## What you have to do:
Copy out, word for word, the stretch of the listing from the line containing "You are a GUI" through the end of the listing, leaving out any pictures.

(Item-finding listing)
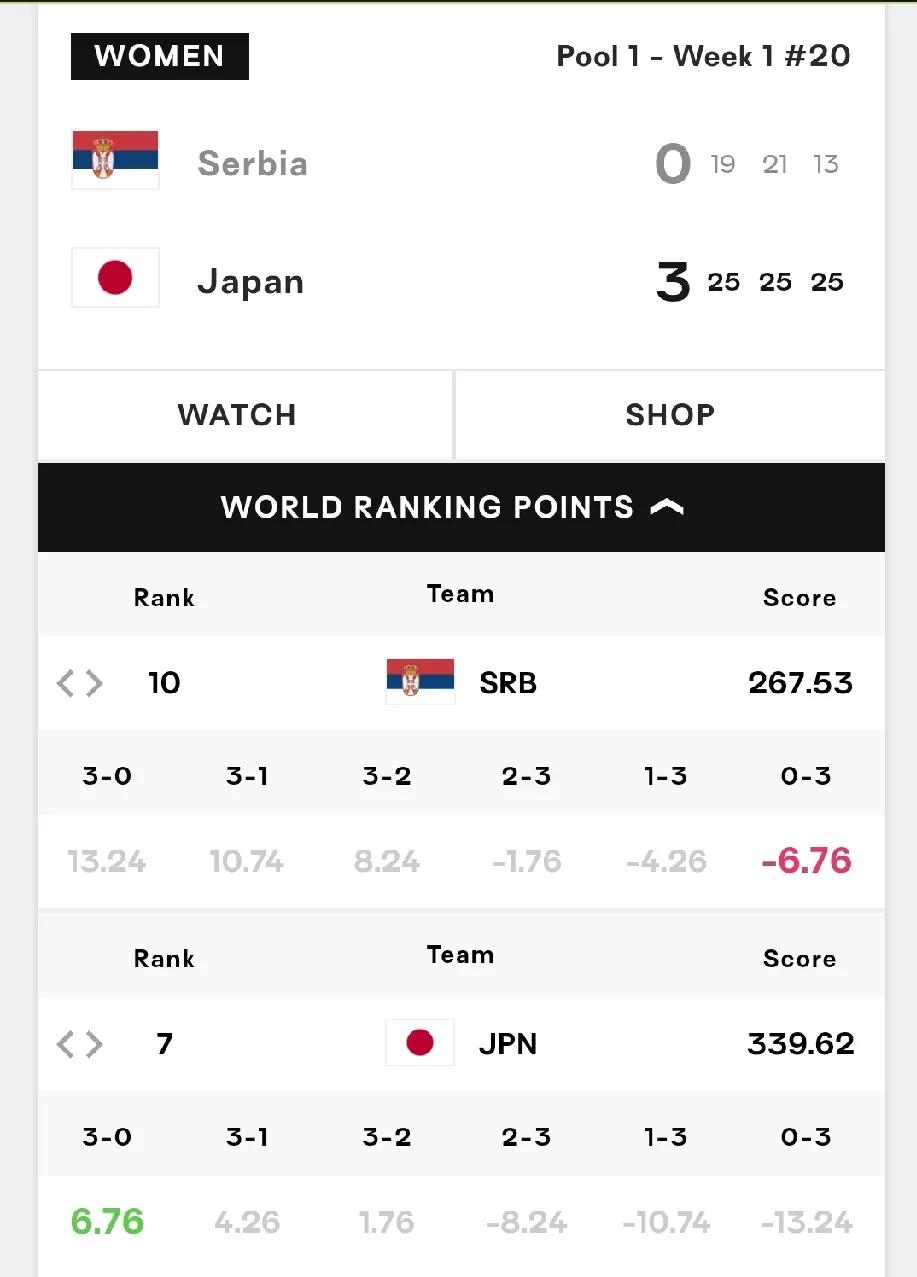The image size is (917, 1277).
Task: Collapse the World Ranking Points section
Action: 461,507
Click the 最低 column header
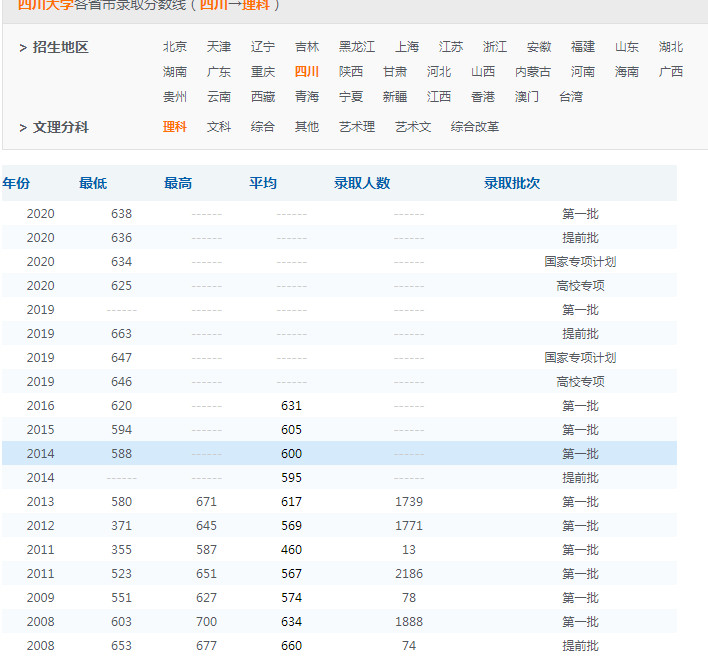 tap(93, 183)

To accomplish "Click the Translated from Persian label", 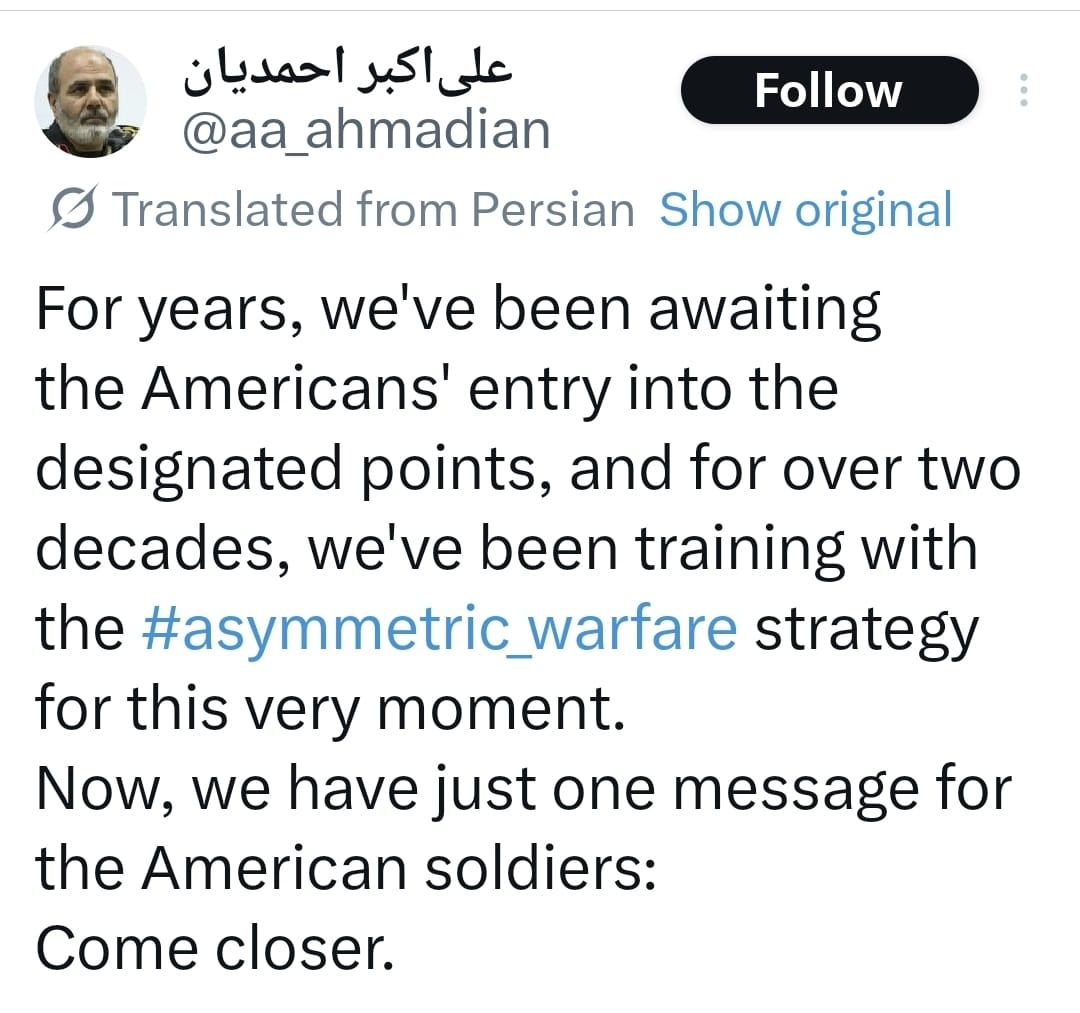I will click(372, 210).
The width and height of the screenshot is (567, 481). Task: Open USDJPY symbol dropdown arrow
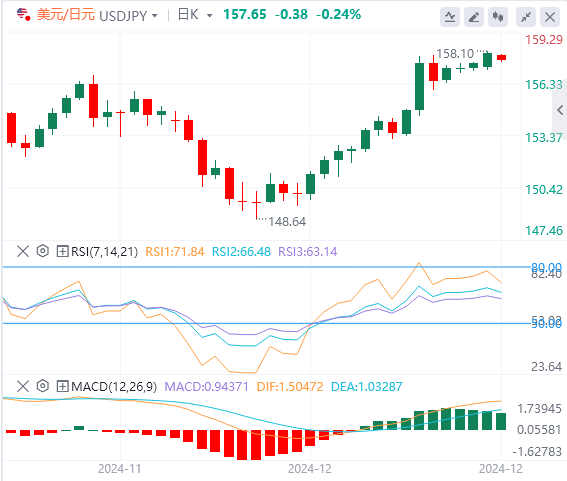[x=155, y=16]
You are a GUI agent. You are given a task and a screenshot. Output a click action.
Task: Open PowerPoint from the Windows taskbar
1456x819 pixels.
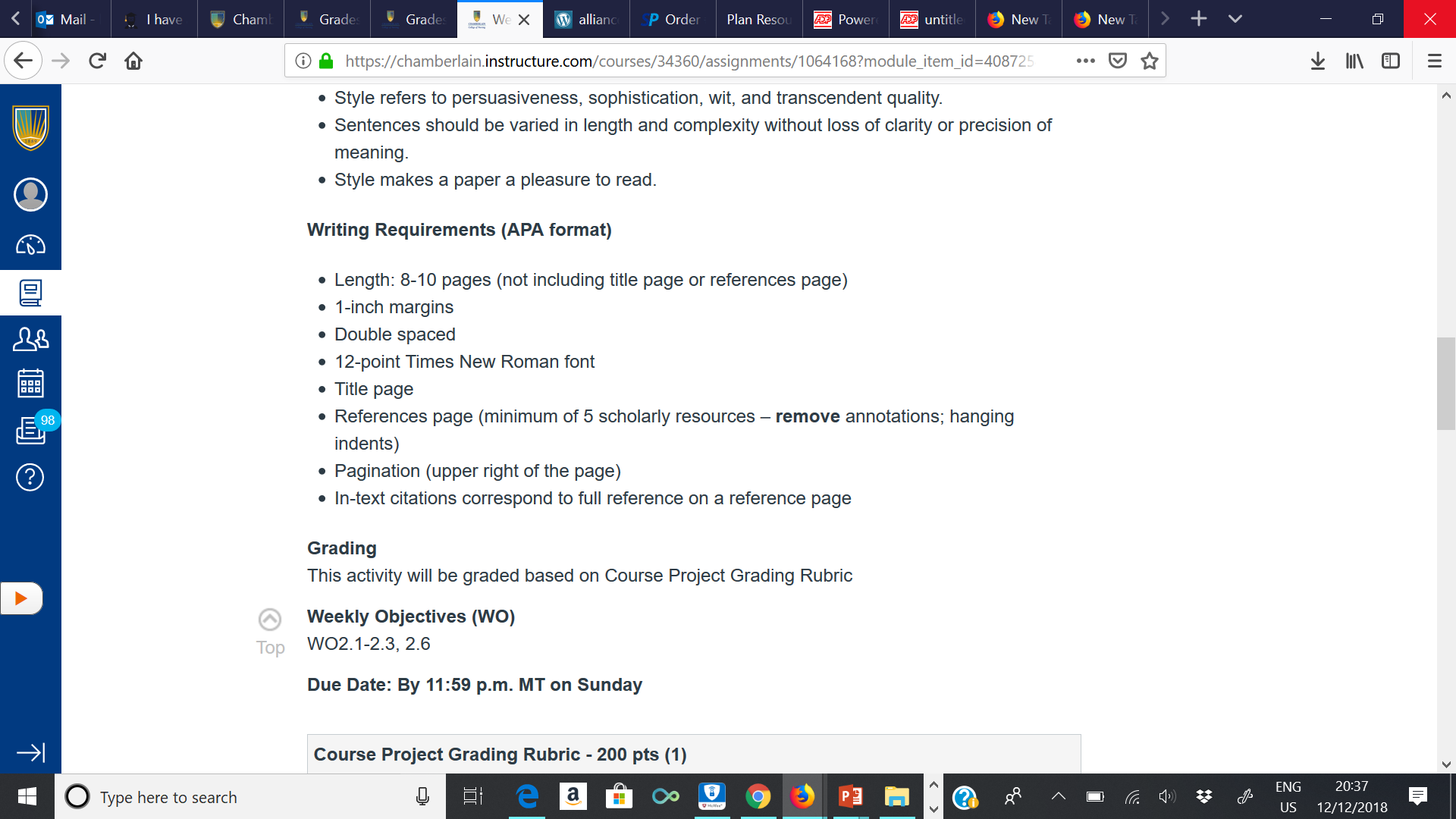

## Answer to this problem:
You are a GUI agent. You are given a task and a screenshot. Output a click action.
Task: Open PowerPoint from the Windows taskbar
1456x819 pixels.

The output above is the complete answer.